Risks associated with dry soil planting time in Ethiopia

Paper Details

Research Paper 01/04/2015
Views (195) Download (6)

Risks associated with dry soil planting time in Ethiopia

M. Feyera Liben, S. Charles Wortmann, T. Kindie Fantaye
Int. J. Agron. Agri. Res.6( 4), 14-23, April 2015.
Certificate: IJAAR 2015 [Generate Certificate]

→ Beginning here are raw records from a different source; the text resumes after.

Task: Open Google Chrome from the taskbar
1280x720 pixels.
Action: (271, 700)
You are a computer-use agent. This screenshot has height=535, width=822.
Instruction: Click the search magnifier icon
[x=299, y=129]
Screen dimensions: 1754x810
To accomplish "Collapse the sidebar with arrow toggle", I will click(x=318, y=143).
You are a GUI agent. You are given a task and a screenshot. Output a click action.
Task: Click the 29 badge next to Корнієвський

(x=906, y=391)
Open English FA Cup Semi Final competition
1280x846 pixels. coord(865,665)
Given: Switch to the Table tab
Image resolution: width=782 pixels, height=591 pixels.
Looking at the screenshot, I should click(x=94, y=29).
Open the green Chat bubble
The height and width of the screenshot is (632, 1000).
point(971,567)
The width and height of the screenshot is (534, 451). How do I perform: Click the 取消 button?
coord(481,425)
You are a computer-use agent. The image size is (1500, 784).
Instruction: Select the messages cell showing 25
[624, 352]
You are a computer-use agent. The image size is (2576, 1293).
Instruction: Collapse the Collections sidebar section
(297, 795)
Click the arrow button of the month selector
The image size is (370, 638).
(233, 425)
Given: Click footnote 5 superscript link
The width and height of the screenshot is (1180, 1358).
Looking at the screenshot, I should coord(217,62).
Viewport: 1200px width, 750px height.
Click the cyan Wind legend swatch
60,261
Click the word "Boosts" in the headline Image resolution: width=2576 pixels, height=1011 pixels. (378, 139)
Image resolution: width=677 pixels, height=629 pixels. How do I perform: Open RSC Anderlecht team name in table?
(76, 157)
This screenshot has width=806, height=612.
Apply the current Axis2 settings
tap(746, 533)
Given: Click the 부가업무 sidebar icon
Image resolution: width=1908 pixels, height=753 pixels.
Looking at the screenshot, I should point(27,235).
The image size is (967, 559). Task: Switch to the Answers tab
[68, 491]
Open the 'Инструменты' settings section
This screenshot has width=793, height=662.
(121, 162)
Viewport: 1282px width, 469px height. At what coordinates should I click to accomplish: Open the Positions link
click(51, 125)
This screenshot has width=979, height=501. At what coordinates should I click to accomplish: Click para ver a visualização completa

Dry soil planting is practiced in response to variable rainfall onset in Ethiopia to maximize use of the full season. Rainfall data of >30 years for seven locations were used to evaluate dry soil planting opportunities on Vertisols. Three rainfall related risks were evaluated: (i) seed lies in dry soil without imbibing water for >20 days (Risk I); (ii) rainfall causes germination but fails to support growth and many seedlings die (Risk II); and (iii) when planting is delayed until after onset of rains by not dry soil planting sorghum or maize and because the fields are too wet to prepare and plant (Risk III). Risk I and II are associated with potential failure of dry soil planting while Risk III is associated with negative consequences of not dry soil planting. Mean probabilities of occurrence of risks associated with dry soil planting were, respectively: ≥50% and ≤30% for Risk I in 25% and 56% of the timeframe; ≥50% and ≤30% for Risk II in 35% and 22% of the timeframe; and ≤30% for Risk III in 90% of the timeframe. The cumulative value of the three risk types were represented by two risk indexes. Dry soil planting was found to have a high probability of success, even when done before the expected onset of rainfall for several locations. Farmers cannot avoid all risk types and risks occur with wet soil planting as well. Guidelines to timeliness of dry soil planting for early crop establishment were developed for each location.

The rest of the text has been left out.